The participant sample in the study was a group of 16 adolescents (mean age 13.6 years), who had been diagnosed with Usher Syndrome Type I (profound deafness from birth, and deteriorating vision starting at school age). People who knew the youngsters very well were asked to complete the California Q Test (Block, 1978). Test questions address several dimensions of personality. The pilot study concluded that the clients were judged to have:

  • very strong ego-resilience
  • a high level of pro-social competence, which is advantageous for social contacts
  • high self-esteem
  • they lacked assertiveness, however, perhaps due to overprotection

These characteristics helped the youngsters be good candidates for successful rehabilitation.

We asked colleagues in other countries to validate our preliminary findings by carrying out similar research. A European Research Study was conducted in 2005, and 6 European Union countries participated.
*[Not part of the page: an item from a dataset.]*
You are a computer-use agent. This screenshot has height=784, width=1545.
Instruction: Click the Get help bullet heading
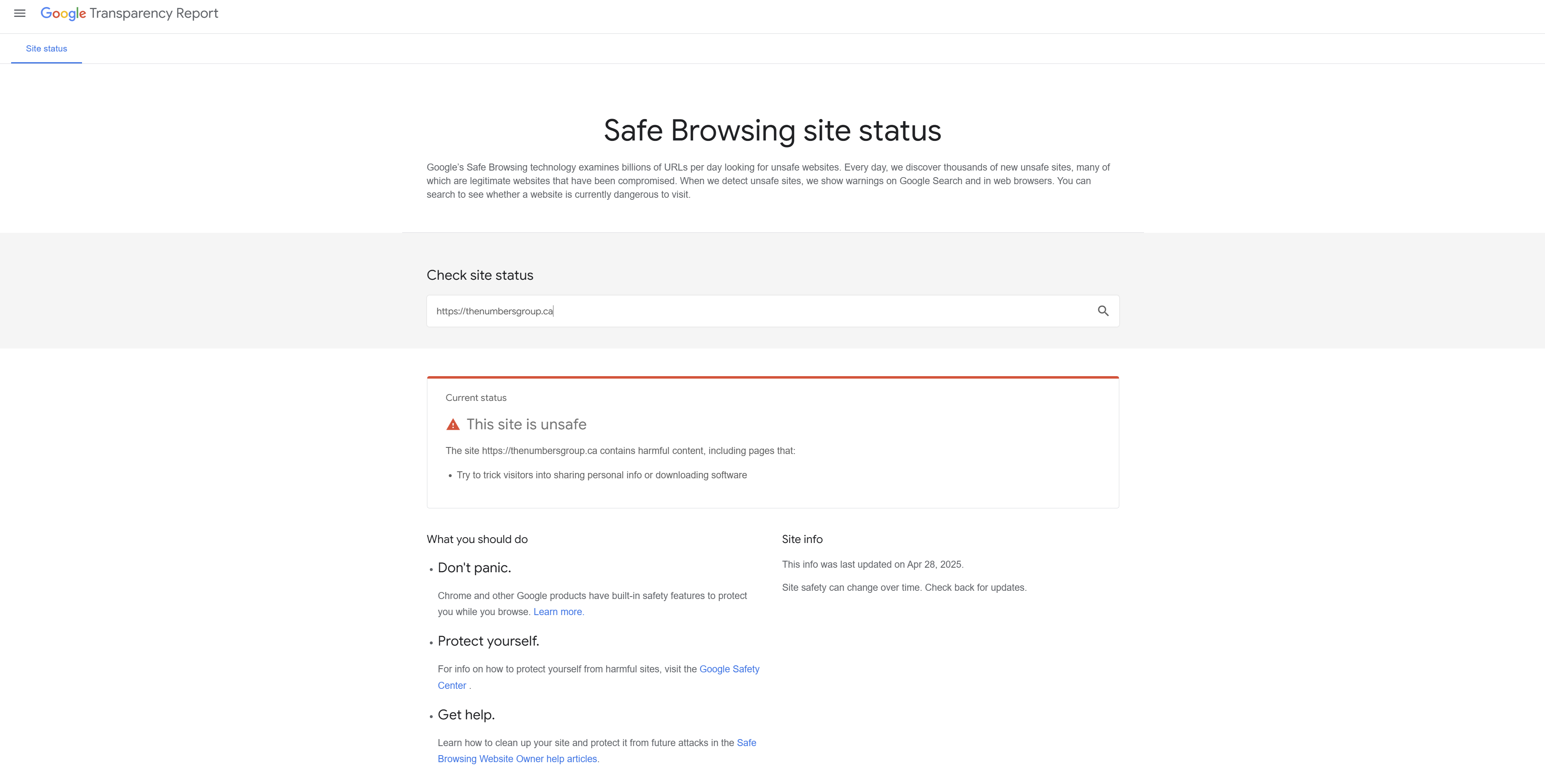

Similar findings were reported (Damen, 2005). The sample consisted of 26 people with Usher Syndrome Type I, 27 with Usher Syndrome Type II (hard of hearing from birth, deterioration of vision starting in adolescence), 4 with Usher Syndrome Type III (postlingual progressive hearing loss, deterioration of vision during the second decade of life), and 10 people whose type of Usher Syndrome was unknown.

The main findings were that these individuals worked very hard to remain independent and to keep a positive outlook on their lives. The interviews revealed that the individuals with Usher Syndrome wanted to be well informed about their adaptive hearing and vision equipment, and about new methods that might help them stay in contact with their environments.


Further research is needed to determine whether these positive emotional characteristics can be considered part of the Usher behaviour phenotype.